Computer Aided Medical Procedures, Technical University of Munich, Munich, Germany.
Trinity College Dublin, Dublin, Ireland.
Int J Comput Assist Radiol Surg. 2018 May;13(5):703-711. doi: 10.1007/s11548-018-1723-9. Epub 2018 Mar 15.
Optoacoustic imaging provides high spatial resolution and the possibility to image specific functional parameters in real-time, therefore positioning itself as a promising modality for various applications. However, despite these advantages, the applicability of real-time optoacoustic imaging is generally limited due to a relatively small field of view.
With this work, we aim at presenting a path towards panoramic optoacoustic tomographic imaging without requiring additional sensors or position trackers. We propose a two-step seamless stitching method for the compounding of multiple datasets acquired with a real-time 3D optoacoustic imaging system within a panoramic scan. The employed workflow is specifically tailored to the image properties and respective challenges.
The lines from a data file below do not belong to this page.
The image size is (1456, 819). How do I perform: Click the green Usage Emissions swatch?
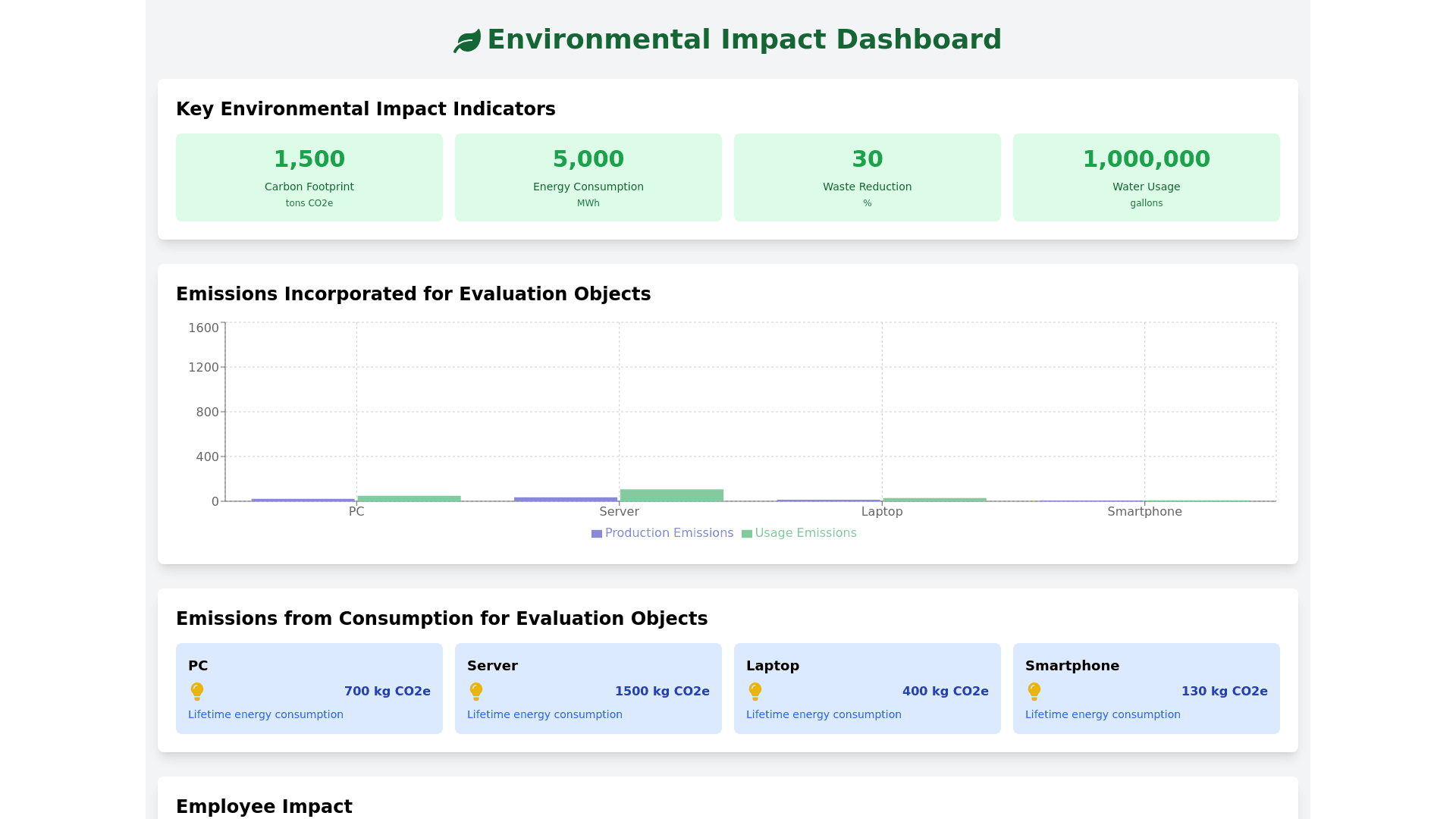[x=747, y=534]
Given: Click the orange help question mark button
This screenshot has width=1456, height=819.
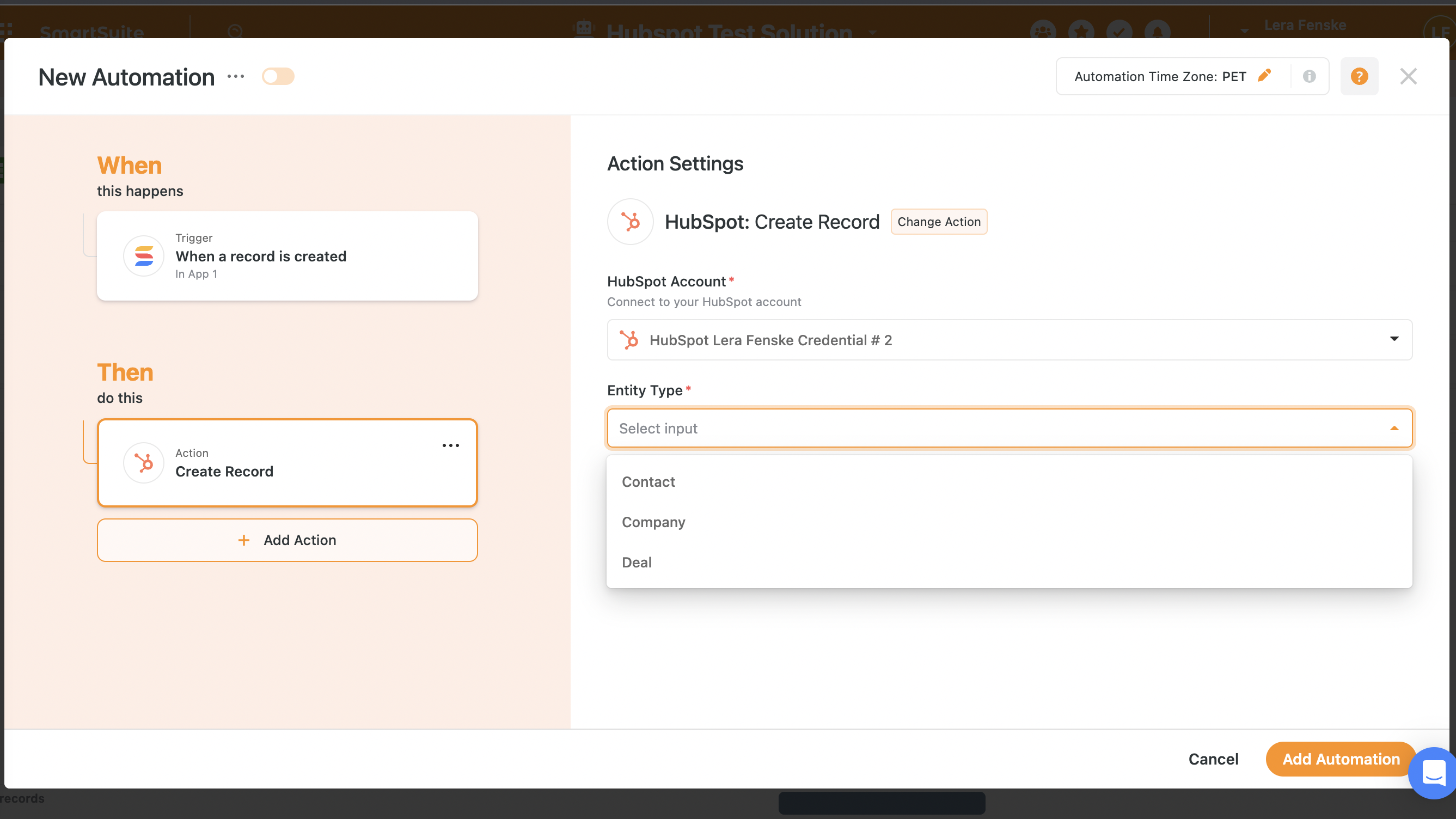Looking at the screenshot, I should pyautogui.click(x=1359, y=76).
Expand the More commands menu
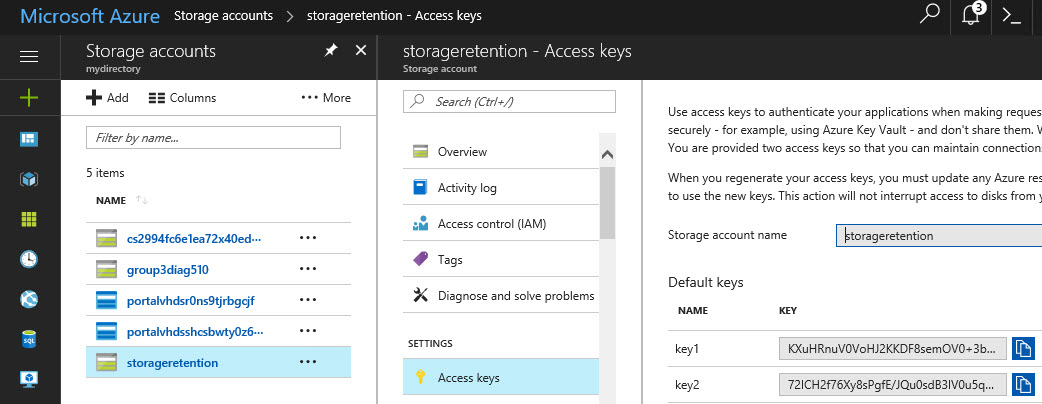Viewport: 1042px width, 404px height. point(326,98)
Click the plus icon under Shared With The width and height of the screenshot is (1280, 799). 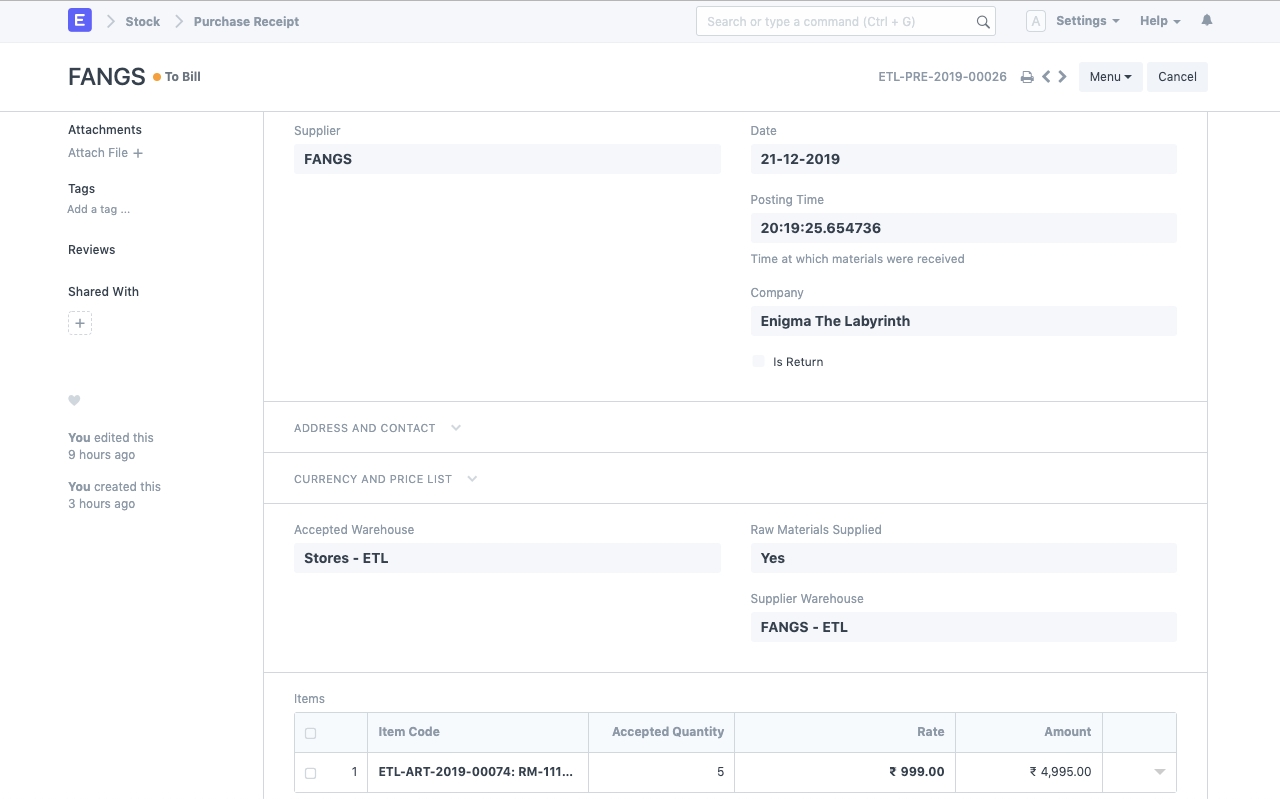click(80, 324)
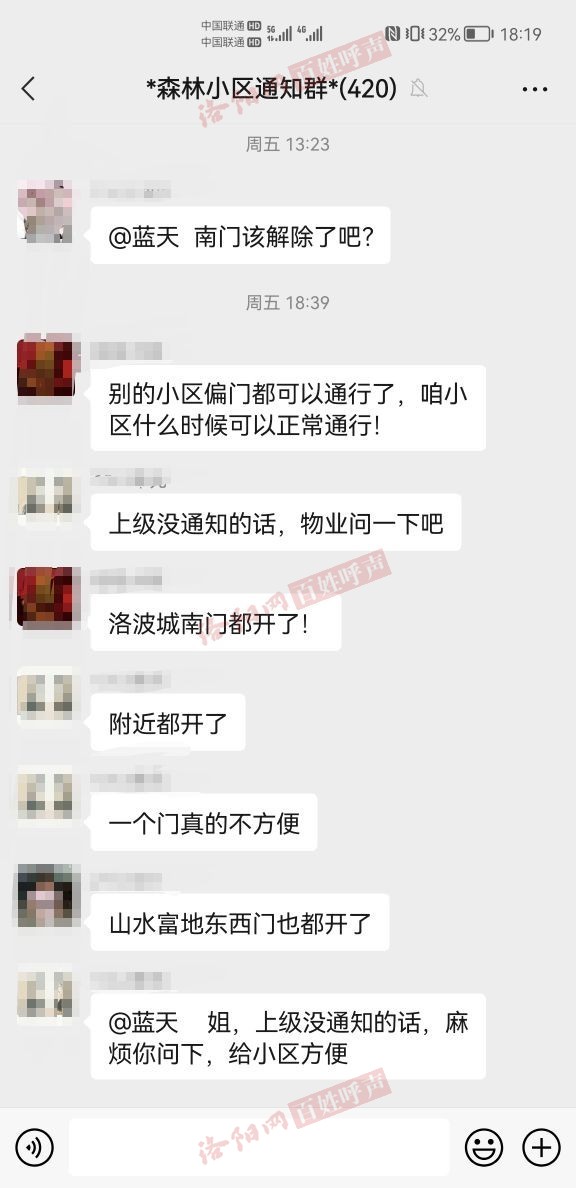Tap the 山水富地东西门也都开了 message
The image size is (576, 1188).
(x=240, y=923)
A comparison of the presented alignment on in-vivo data shows a mean error of [Formula: see text] compared to ground truth tracking data. The presented compounding scheme integrates the physical resolution of optoacoustic data and hence can provide improved contrast in comparison with other compounding approaches based on addition or averaging.
The proposed method can produce optoacoustic volumes with an enlarged field of view and improved quality compared to current methods in optoacoustic imaging. However, our study also shows challenges for panoramic scans. In this view, we discuss relevant properties, challenges, and opportunities and present an evaluation of the performance of the presented approach with different input data.
光声成像是一种很有前途的成像方式,具有高空间分辨率和实时成像特定功能参数的可能性。然而,尽管有这些优势,实时光声成像的适用性通常由于视场较小而受到限制。
本研究旨在提出一种无需额外传感器或位置跟踪器即可实现全景光声断层成像的方法。我们提出了一种两步无缝拼接方法,用于在全景扫描中组合使用实时 3D 光声成像系统采集的多个数据集。所采用的工作流程是专门针对图像特性和各自的挑战而定制的。
对体内数据的对齐比较表明,与地面实况跟踪数据相比,平均误差为[公式:见正文]。所提出的合成方案集成了光声数据的物理分辨率,因此与基于相加或平均的其他合成方法相比,可以提供更好的对比度。
与光声成像中的现有方法相比,所提出的方法可以产生具有更大视场和更高质量的光声体积。然而,我们的研究也显示出全景扫描的挑战。在这方面,我们讨论了相关的性质、挑战和机遇,并对不同输入数据的提出的方法的性能进行了评估。